A 16-year-old boy was sent to Sherman Hospital in Elgin, Ill., in September with second-degree burns after he and two pals started playing a game in which each would splash gasoline on their shorts and set themselves on fire before rolling on the ground to try to extinguish the flames. One of the boys told police they agreed to three rounds each as sort of competition.
James Scott Woods, 26, was arrested in Mount Carmel, Tenn., in July after police were called to a house on a robbery complaint. Officers could not find evidence of the robbery and were inclined to let Woods go but on a hunch discovered a half-ounce of marijuana, plus a pipe and $187 cash, tucked into a fold of Woods' stomach. (A few minutes later, Woods was also charged with tampering with evidence when he allegedly broke his handcuffs and tried to swallow the marijuana.)

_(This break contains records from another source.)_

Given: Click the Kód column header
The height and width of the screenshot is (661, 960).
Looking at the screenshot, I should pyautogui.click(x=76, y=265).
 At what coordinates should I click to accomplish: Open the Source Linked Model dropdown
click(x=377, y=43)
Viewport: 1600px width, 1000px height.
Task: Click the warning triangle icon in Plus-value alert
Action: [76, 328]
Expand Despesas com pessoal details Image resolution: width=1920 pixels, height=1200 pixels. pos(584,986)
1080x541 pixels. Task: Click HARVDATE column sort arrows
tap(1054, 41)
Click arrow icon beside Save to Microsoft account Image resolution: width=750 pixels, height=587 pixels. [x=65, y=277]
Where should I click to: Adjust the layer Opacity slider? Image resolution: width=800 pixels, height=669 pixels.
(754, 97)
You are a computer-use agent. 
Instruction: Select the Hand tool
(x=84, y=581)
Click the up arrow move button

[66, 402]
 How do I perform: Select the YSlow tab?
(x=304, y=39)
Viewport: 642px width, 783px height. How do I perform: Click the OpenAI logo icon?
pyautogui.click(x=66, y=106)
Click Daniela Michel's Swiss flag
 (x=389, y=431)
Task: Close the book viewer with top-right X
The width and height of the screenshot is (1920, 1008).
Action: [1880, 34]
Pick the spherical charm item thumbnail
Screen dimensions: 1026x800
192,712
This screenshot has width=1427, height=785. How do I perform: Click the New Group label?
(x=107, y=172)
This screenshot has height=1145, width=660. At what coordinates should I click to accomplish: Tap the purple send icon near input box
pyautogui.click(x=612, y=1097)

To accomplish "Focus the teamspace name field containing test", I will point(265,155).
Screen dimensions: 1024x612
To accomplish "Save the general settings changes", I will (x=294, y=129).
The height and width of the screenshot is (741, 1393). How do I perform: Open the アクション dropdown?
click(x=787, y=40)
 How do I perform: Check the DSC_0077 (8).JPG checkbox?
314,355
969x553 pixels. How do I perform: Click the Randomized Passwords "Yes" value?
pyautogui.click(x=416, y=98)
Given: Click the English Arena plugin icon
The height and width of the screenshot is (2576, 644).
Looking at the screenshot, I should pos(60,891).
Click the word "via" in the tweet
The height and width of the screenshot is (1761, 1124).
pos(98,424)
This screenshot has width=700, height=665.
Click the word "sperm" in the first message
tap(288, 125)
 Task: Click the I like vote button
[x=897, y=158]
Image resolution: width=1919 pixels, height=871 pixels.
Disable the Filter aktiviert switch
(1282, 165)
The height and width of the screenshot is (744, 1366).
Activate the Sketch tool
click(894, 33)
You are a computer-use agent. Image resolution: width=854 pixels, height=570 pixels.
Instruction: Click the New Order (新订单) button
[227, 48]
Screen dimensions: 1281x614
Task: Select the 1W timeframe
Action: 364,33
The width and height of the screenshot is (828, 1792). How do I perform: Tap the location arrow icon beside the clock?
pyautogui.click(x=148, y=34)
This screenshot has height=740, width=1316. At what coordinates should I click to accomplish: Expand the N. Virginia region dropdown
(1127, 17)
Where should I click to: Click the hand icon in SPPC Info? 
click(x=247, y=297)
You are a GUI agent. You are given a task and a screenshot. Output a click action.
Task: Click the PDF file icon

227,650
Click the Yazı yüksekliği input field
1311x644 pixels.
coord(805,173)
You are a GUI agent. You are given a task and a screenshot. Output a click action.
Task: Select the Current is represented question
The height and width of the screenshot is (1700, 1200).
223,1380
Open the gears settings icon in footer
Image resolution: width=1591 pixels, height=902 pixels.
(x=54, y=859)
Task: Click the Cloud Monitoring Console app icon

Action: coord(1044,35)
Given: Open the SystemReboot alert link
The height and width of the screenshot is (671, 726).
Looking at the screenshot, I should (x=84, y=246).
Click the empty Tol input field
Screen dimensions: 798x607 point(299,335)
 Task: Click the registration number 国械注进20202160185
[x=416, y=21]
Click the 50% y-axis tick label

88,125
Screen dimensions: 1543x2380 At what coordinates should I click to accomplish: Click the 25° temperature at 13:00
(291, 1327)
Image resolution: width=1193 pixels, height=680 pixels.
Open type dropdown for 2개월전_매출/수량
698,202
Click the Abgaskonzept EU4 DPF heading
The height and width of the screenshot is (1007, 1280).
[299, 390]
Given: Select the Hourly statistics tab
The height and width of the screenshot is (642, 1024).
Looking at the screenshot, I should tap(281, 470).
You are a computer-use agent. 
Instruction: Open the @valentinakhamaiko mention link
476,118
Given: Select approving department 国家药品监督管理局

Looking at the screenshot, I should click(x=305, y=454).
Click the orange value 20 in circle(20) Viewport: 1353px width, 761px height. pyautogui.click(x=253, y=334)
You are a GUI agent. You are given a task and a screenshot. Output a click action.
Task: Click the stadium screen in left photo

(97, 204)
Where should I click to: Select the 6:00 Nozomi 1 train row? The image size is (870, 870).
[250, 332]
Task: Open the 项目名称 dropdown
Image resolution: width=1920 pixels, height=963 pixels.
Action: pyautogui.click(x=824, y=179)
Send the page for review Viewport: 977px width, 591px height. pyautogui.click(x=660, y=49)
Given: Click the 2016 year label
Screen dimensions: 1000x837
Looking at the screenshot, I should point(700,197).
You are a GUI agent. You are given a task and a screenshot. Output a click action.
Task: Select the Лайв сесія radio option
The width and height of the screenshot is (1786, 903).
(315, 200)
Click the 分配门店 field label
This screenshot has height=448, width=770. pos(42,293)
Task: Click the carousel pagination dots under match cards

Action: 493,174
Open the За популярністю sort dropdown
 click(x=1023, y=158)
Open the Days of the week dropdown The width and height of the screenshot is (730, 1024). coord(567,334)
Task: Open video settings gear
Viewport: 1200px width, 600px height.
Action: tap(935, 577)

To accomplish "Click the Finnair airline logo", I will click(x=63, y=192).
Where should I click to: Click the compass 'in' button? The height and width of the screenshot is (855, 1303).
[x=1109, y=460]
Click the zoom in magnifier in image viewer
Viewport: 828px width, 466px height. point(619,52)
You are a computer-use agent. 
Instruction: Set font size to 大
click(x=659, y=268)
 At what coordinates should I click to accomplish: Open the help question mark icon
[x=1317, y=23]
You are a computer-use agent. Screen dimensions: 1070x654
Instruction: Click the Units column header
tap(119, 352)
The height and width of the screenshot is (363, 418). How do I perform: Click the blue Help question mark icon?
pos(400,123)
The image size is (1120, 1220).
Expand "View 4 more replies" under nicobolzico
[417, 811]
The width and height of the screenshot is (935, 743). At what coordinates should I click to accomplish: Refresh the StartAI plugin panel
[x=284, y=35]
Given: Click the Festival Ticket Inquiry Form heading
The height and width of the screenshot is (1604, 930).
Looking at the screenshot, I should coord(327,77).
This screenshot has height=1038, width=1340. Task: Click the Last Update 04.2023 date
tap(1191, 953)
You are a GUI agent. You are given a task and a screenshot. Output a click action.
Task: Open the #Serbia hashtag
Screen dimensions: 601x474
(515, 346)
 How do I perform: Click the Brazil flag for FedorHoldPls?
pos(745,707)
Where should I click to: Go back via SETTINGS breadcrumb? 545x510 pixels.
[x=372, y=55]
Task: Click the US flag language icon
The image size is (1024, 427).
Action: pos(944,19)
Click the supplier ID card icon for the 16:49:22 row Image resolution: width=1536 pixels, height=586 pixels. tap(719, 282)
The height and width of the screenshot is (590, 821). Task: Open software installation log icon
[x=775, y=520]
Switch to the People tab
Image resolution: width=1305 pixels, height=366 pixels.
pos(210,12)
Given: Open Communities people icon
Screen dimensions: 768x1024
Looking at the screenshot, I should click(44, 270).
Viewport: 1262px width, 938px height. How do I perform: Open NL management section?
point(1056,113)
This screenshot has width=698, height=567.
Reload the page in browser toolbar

Nature 3, Humans 0. Rodrigo Vazquez's mobile home in Rockingham County, Pa., and a vacant house in Homestead, Pa., were nearly destroyed in August when gas appliances ignited the owners' pest-control foggers. And Larry Goble's house caught fire (before a neighbor helped extinguish it) after an accident started by Goble's attempt to burn a wasps' nest on an outside wall (Corn Fork, Ky., July).
The large health insurer AmeriChoice Corp. (under investigation in New York and New Jersey in recent years) was criticized for giving away chickens in poor neighborhoods to get people to switch their Medicaid coverage to the company (Brooklyn, N.Y., August). The Springfield, Fla., city commissioners voted to accept as many as 15 new police cars for free provided that the North Carolina company that supplied them could plaster them with ads (August). And the trade journal Advertising Age reported in September that Island Def Jam music company is actively considering selling product placements in the lyrics of some of the company's artists' recordings. (Current product mentions in lyrics are believed to be uncompensated and at the whim of the artist.)
Montana's Libertarian U.S. Senate candidate Stan Jones said the reason that his skin is blue, probably permanently, is because he had been drinking a homemade silver solution favored by some libertarians to guard against illness. Surgeons reattached a man's upper lip after friends found it on a street after it had been severed in a fight (Wellington, New Zealand). Canadian Football League running back Ron Williams and six teammates made a group "fair catch" of a woman who jumped from the fourth floor of a burning building (Edmonton, Alberta). Among the volunteers on the re-election campaign of imprisoned former U.S. Rep. James Traficant is Leo Glaser, a remorseful juror who helped convict Traficant of racketeering and who now believes he was innocent (Girard, Ohio).